10/04/2026
FRIDAY REFLECTION
10 APRIL 2026
There is an assumption we often make about vulnerability—that if something is wrong, it will be visible.
We assume need will announce itself. That suffering will be seen. But in many parts of South Africa, it doesn’t work that way—especially not for children.
In communities shaped by poverty, illness and loss, children often learn very early how to adapt. They learn how to wait. How to make do. How not to ask too many questions.
And so, what we see on the surface can be misleading.
A child attends school, but struggles silently with grief. Another laughs and plays, but carries the weight of instability at home. A third appears “fine”, simply because they have learned not to expect more.
The absence of visible distress is often mistaken for wellbeing. But it is not the same thing.
In places like Humulani Village in Lulekani, this becomes clearer.

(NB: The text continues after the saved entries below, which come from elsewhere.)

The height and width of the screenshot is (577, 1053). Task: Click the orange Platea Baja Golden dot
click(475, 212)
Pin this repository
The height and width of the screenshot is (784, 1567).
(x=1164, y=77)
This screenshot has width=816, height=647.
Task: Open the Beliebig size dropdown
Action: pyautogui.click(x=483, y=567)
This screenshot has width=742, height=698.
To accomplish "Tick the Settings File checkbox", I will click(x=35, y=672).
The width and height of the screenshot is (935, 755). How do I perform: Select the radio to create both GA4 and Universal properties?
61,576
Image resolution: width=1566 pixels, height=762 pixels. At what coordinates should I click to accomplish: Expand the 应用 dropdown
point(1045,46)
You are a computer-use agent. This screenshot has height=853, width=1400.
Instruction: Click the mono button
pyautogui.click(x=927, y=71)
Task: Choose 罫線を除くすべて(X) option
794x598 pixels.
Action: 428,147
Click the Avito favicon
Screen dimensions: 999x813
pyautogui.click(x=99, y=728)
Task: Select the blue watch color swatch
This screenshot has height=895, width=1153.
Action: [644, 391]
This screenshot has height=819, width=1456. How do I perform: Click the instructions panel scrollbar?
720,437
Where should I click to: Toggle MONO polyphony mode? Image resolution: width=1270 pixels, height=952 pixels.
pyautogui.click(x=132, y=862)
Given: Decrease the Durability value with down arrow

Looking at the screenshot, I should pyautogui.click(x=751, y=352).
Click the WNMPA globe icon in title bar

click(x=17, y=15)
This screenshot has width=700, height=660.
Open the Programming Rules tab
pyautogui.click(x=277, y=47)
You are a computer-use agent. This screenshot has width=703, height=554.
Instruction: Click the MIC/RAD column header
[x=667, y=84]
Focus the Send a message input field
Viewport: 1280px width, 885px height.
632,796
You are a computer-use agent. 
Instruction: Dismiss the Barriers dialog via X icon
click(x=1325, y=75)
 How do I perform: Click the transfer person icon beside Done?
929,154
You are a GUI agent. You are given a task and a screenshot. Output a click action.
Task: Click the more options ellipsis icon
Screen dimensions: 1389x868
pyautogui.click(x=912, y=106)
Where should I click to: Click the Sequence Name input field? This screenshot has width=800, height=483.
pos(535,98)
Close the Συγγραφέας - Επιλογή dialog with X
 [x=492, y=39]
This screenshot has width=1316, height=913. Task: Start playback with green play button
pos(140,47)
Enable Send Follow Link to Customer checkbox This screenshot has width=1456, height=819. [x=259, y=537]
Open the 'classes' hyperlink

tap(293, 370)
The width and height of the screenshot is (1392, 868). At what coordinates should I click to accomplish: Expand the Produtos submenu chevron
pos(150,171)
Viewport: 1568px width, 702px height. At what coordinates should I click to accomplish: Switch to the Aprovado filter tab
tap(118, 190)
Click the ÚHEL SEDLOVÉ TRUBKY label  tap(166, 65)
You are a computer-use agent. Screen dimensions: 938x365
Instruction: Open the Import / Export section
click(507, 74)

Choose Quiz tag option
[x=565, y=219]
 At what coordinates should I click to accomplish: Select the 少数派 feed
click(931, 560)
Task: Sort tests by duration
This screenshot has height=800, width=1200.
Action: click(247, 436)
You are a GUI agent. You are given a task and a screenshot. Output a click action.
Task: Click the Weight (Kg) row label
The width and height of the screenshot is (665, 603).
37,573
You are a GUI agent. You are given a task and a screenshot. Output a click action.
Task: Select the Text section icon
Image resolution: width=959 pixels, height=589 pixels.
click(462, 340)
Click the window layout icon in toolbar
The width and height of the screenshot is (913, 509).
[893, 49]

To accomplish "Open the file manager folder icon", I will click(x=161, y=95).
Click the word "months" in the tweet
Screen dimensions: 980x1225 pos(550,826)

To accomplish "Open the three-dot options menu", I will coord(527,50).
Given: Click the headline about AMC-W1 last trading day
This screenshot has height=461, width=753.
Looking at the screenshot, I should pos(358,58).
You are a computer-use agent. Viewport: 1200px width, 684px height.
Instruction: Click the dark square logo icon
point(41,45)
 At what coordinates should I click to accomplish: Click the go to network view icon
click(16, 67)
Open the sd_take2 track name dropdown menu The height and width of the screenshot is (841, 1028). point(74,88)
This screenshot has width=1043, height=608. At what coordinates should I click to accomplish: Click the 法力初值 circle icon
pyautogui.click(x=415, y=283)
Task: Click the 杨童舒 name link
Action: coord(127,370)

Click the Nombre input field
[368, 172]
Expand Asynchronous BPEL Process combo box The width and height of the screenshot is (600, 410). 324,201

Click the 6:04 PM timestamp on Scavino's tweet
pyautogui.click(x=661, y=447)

Here, care cannot be reduced to food parcels, clinic visits or school support alone. The deeper challenges children face are not always visible.
They are emotional. Relational. Psychological. They are about belonging. About safety. About whether a child feels seen.
This is where care becomes presence, not just service.
When a caregiver sits with a child over homework, something shifts. When a social worker listens without rushing, a child starts to speak.
Slowly, trust, confidence and a sense of worth emerge.
In South Africa’s stretched systems, this kind of care is essential.
Without it, we risk addressing only what is visible, while deeper fractures remain.
And those fractures do not disappear. They resurface in schools, communities and the next generation.
Caring for a child is not only about responding to need. It is about recognising what is not being said.
It is about creating spaces where children can imagine something beyond hardship.
This is the work happening in Humulani.
Not always visible. But deeply transformative.
Because sometimes, the most lasting change is not external, but internal—the belief that it can.